13 novembre 2008 / 20:41 / tra 9 anni

USA premono su G20 per un accordo quadro su Doha entro 2008

WASHINGTON (Reuters) - L‘amministrazione Bush sta facendo pressione per una dichiarazione forte da parte dei leader del G20 sabato che fissi le basi per un accordo a lungo atteso sul commercio mondiale, entro la fine dell‘anno.

“Gli Stati Uniti hanno lavorato duramente per sette anni in modo da arrivare a un accordo a portata di mano”, ha detto il sottosegretario al commercio internazionale Usa Chris Padilla, in un intervento giovedì. Ma non potrà esserci accordo nel Doha round senza che le principali economie in via di sviluppo, come Cina, India e Brasile siano disposte ad aprire i loro mercati, ha aggiunto.

“India, Cina e Brasile non sono solo economie emergenti, stanno emergendo come partner commerciali che portano una nuova responsabilità per il successo del sistema multilaterale”, ha detto Padilla. Il presidente Usa George W. Bush ospiterà da venerdì un vertice di due giorni del gruppo dei G20 per discutere le azioni da adottare contro la crisi globale dei mercati finanziari che sta colpendo la crescita delle economie mondiali e che è partita dagli Usa.

I leader di India, Cina, Brasile e gli altri partener importanti del negoziato di Doha, come l‘Unione europea, il Giappone e l‘Australia, saranno presenti al vertice di Washington.

“Se tutte le nazioni che partecipano al commercio mondiale sono disponibili a contribuire, possiamo raggiungere un accordo quest‘anno su una base che potrò portare a un risultato di successo” per i negoziati di Doha, ha detto la rappresentante del Commercio Usa Susan Schwab in un articolo pubblicato sul quotidiano Investor Business Daily mercoledì.

“Incoraggiamo I leader che sabato parteciperanno al vertice di impegnarsi per raggiungere questo obiettivo”. Il negoziato di Doha è stato aperto sette anni fa con l‘obiettivo di raggiuntere un accordo entro gennaio 2005. I colloqui hanno arrancato da una crisi a un altra con l‘ultimo stop a luglio. L‘incontro dei ministri del commercio a Ginevra era arrivato a un passo dal raggiungere una intesa per andare avanti ma quel tentativo è fallito quando gli Usa si sono trovati in forte disaccordo con India e Cina sui termini di uno “speciale meccanismo di salvaguardia” per proteggere gli agricoltori nei Paesi poveri da una crescita delle importazioni.

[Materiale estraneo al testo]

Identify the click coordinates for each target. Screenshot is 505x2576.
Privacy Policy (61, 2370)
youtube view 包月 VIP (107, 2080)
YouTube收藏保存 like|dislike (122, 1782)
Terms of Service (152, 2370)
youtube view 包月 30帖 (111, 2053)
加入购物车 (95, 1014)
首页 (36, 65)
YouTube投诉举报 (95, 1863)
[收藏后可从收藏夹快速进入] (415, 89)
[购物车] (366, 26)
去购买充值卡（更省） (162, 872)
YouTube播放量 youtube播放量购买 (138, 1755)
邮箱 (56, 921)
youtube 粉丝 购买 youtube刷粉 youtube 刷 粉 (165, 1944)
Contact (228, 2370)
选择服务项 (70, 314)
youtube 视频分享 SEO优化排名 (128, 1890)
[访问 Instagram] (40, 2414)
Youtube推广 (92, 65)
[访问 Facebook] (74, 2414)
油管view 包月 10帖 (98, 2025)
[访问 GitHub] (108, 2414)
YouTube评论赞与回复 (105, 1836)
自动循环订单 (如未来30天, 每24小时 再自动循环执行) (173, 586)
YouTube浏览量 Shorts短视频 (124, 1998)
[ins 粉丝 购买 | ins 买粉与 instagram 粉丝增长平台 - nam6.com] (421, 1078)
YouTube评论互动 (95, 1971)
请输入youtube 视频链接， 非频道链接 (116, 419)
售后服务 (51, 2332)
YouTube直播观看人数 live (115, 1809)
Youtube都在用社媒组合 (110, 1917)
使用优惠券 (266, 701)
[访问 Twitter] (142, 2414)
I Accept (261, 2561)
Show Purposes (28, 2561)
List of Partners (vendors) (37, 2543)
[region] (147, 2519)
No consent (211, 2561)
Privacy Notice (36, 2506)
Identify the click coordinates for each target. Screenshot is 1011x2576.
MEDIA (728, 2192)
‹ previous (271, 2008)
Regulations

Il consigliere per gli affairi economici internazionali della Casa Bianca Dan Price ha detto mercoledì ai giornalisti che c’è un ampio, se non addirittura unanime, supporto tra I Paesi del G20 per cercare ancora di progredire nel negoziato entro le prossime otto settimane.

“Virtualmente tutti I paesi che abbiamo sentito stanno sperando di arrivare a una forte dichiarazione a favour della conclusione di un accordo quadro per Doha quest‘anno”, ha detto Price.

Il capo del World Trade Organisation (WTO), Pascal Lamy, ha indicato che potrebbe riportare i ministri a Ginevra nella prima metà di dicembre se ci sono buone possibilità per una intesa.